KESIMPULAN DAN SARAN


A. Kesimpulan
Setelah dilakukan asuhan keperawatan 3x24 jam dan melakukan pengkajian
kembali didapatkan kesimpulan sebagai berikut:
1. Setelah dilakukan pengkajian dan analisis kasus muncul tiga diagnose pada
pasien: ketidakefektifan jalan nafas, resiko aspirasi dan resiko cedera.
2. Intervensi yang muncul dalam teori, tidak sepenuhnya dijadikan intervensi
pada pengelolaan pasien karena situasi dan kondisi pasien.
3. Seluruh implementasi dapat dilakukan dengan baik, sampai pengelolaan pasien
dalam implementasi pada pasien tidak mengalami kesulitan
4. Setelah dilakukan implementasi keperawatan selama 3x24 jam hasil yang
didapatkan sesuai dengan yang diharapkan. Diagnose yang muncul pada pasie
bisa teratasi.
B. Saran
Sebagai tim kesehatan yang paling sering berhubungan dengan pasien sangat
perlu meningkatkan pengetahuan dan keterampilan agar mampu merawat pasien
secara komprehensif dan optimal dalam menjalankan asuhan keperawatan.
DAFTAR PUSTAKA
Chrismayanti, A. D. (2018). Pengaruh Terapi Hipotermi Terhadap Kejadian Kejang
Pada Bayi Asfiksia Di Ruang Alamanda Rumah Sakit Umum Daerah Bangil.
Forum American Bar Association, 1(2), 142–146.

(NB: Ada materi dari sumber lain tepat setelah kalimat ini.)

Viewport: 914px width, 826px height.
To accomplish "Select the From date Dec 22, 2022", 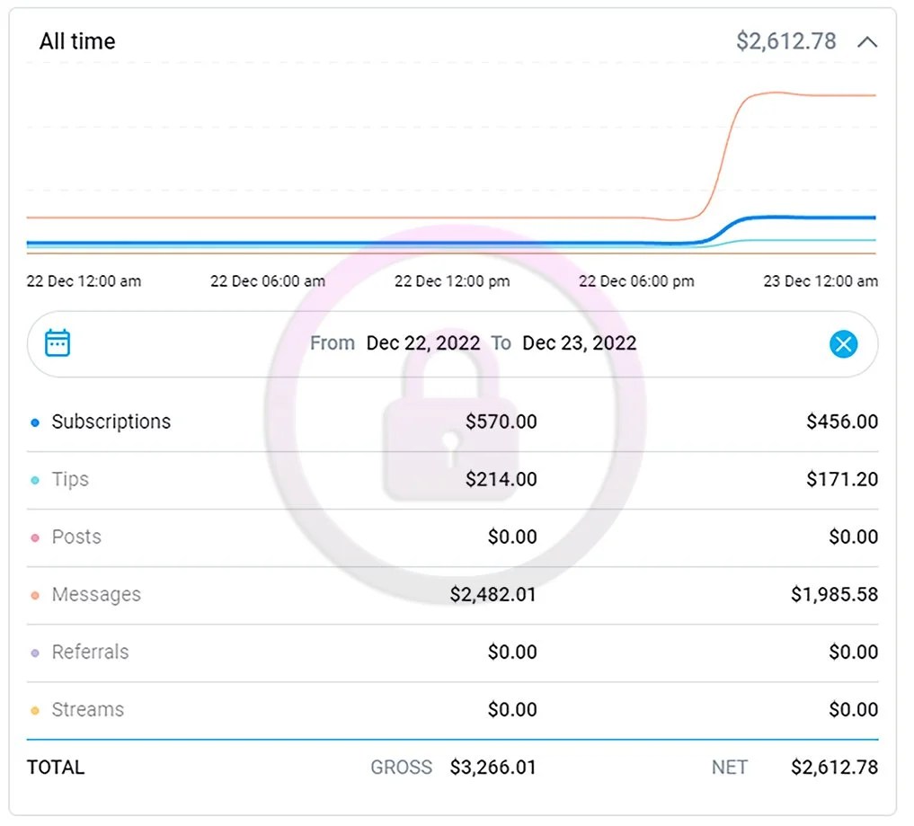I will [x=423, y=342].
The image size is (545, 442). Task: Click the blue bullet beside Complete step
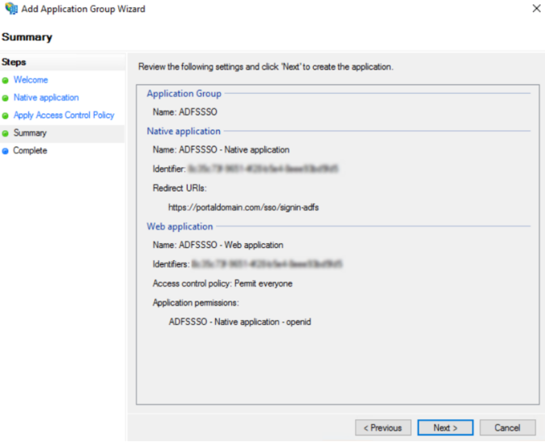(x=6, y=151)
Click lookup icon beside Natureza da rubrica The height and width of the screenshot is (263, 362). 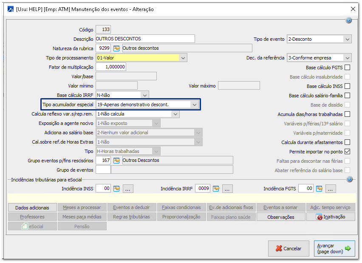tap(116, 48)
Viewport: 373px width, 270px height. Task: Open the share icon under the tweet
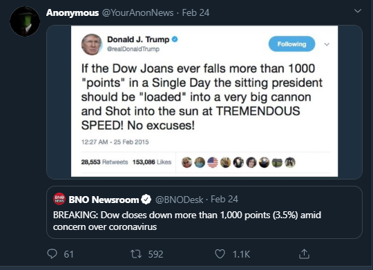point(304,253)
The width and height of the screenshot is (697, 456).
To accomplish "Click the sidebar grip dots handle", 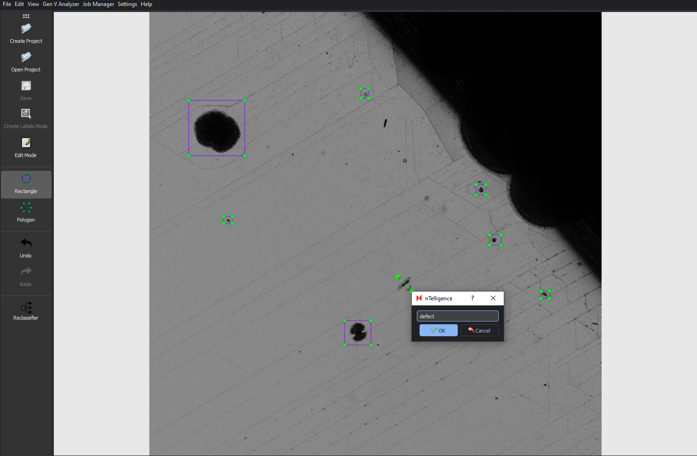I will pos(26,16).
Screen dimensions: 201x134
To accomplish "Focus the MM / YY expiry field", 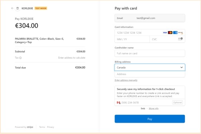I will point(132,39).
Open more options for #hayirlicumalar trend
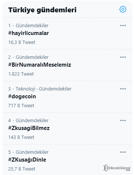This screenshot has height=175, width=134. pyautogui.click(x=123, y=25)
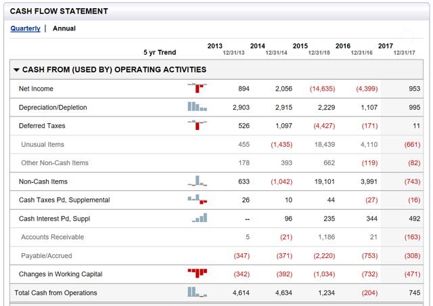Click the 2017 column header

pyautogui.click(x=386, y=46)
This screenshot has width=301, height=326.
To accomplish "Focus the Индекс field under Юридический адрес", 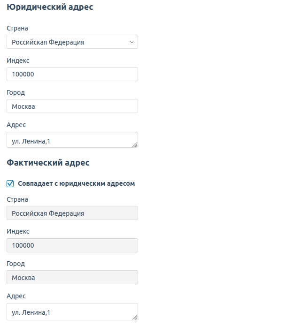I will coord(72,74).
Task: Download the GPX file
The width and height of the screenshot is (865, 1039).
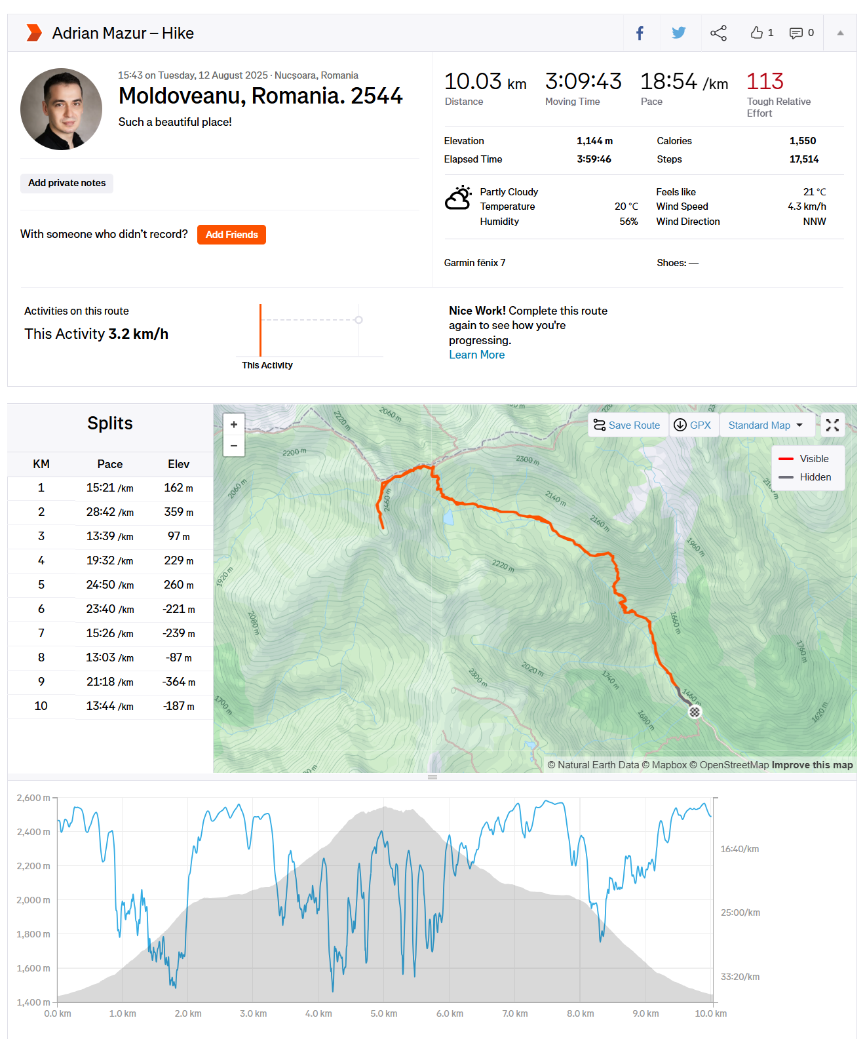Action: [693, 425]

Kusuma, E. (2019). Pengaruh Terapi Hipotermi Terhadap Kejadian Kejang Pada Bayi
Asfiksia Di Ruang Alamanda Rumah Sakit Umum Daerah Bangil. Efektifitas
Penyuluhan Gizi Pada Kelompok 1000 HPK Dalam Meningkatkan Pengetahuan
Dan Sikap Kesadaran Gizi, 3(3), 69–70.
Nule, M. (2018). Asuhan Keperawatan Pada Bayi Ny.E Dengan Asfiksia Sedang
Diruangan NICU RSUD Pof Dr W.Z Johanes Kupang. (Vol. 151, Issue 2).

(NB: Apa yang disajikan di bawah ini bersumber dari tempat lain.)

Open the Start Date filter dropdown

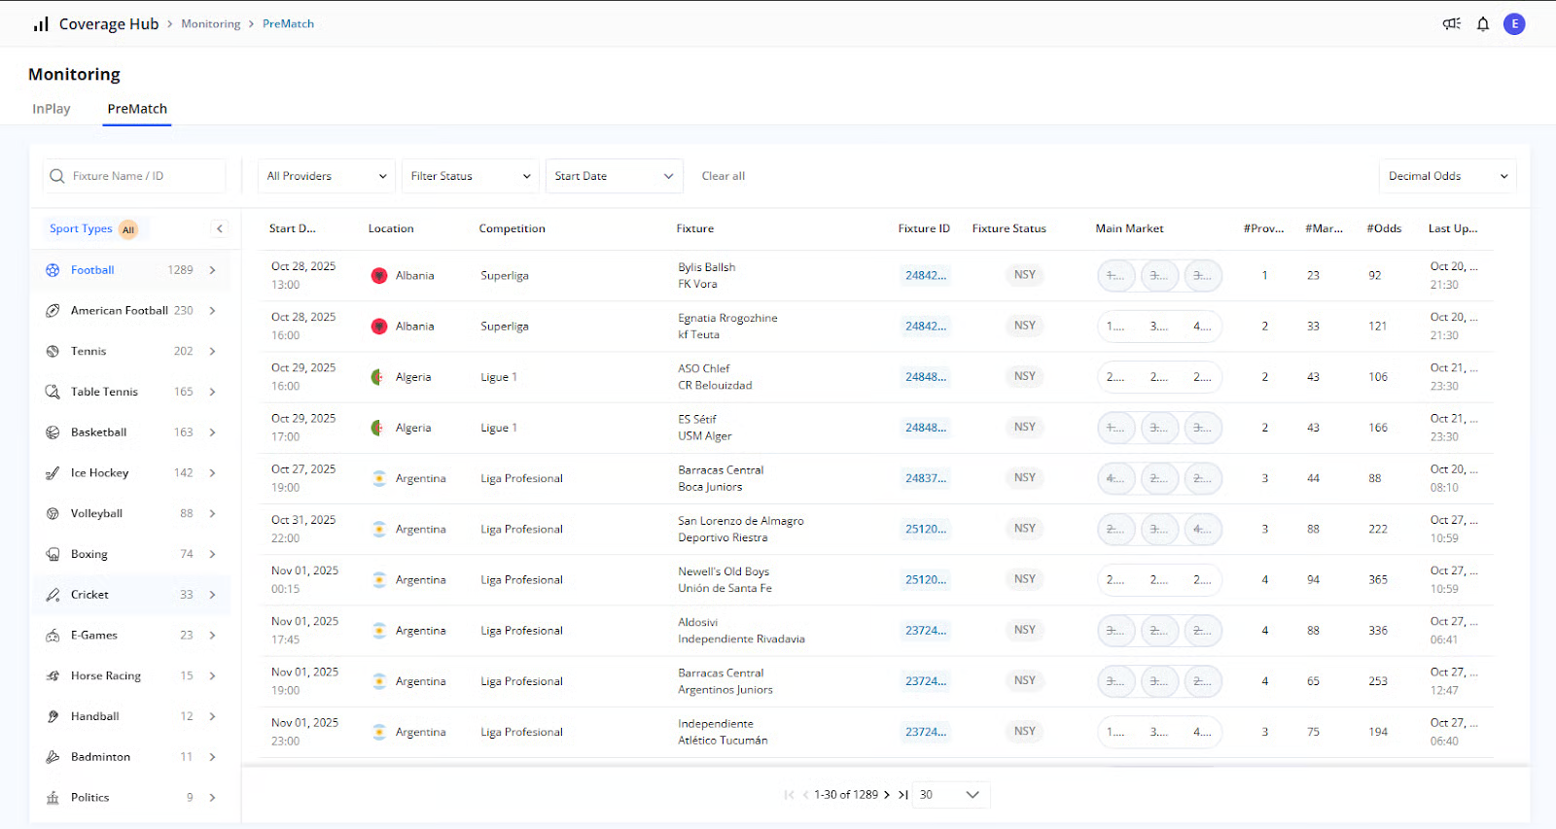point(614,176)
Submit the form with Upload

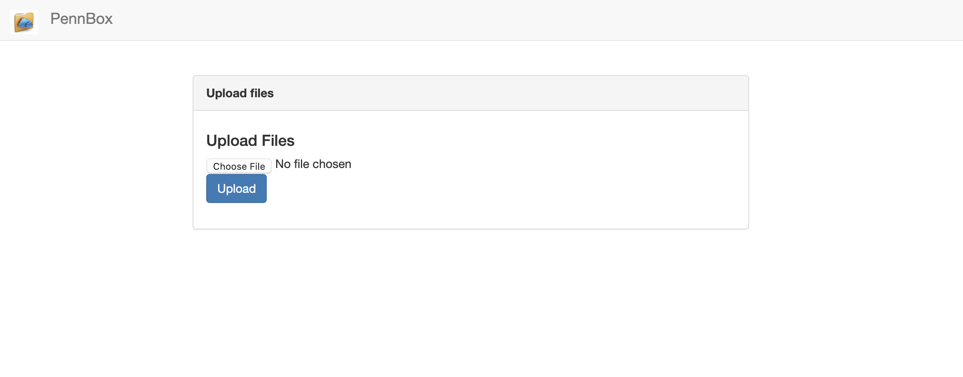click(x=236, y=189)
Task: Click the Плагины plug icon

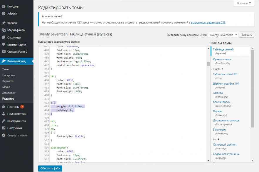Action: 4,107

https://www.academia.edu/10123720/KEJANG_PADA_NEONATUS

PPNI. (2016). Standar Diagnosis Keperawatan Indonesia (SDKI). Jakarta: PPNI.


PPNI. (2017). Standar Intervensi Keperawatan Indonesia. Jakarta: PPNI.
PPNI. (2018). Standar Luaran Keperawatan Indonesia (SLKI) . Jakarta: PPNI.